== Stored entries ==
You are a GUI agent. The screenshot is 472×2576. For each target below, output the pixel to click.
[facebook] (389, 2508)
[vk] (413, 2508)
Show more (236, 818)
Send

== TASK ==
Can you give every line above again, exactly as written?

== ANSWER BELOW ==
You are a GUI agent. The screenshot is 472×2576. For each target below, output the pixel to click.
[facebook] (389, 2508)
[vk] (413, 2508)
Show more (236, 818)
Send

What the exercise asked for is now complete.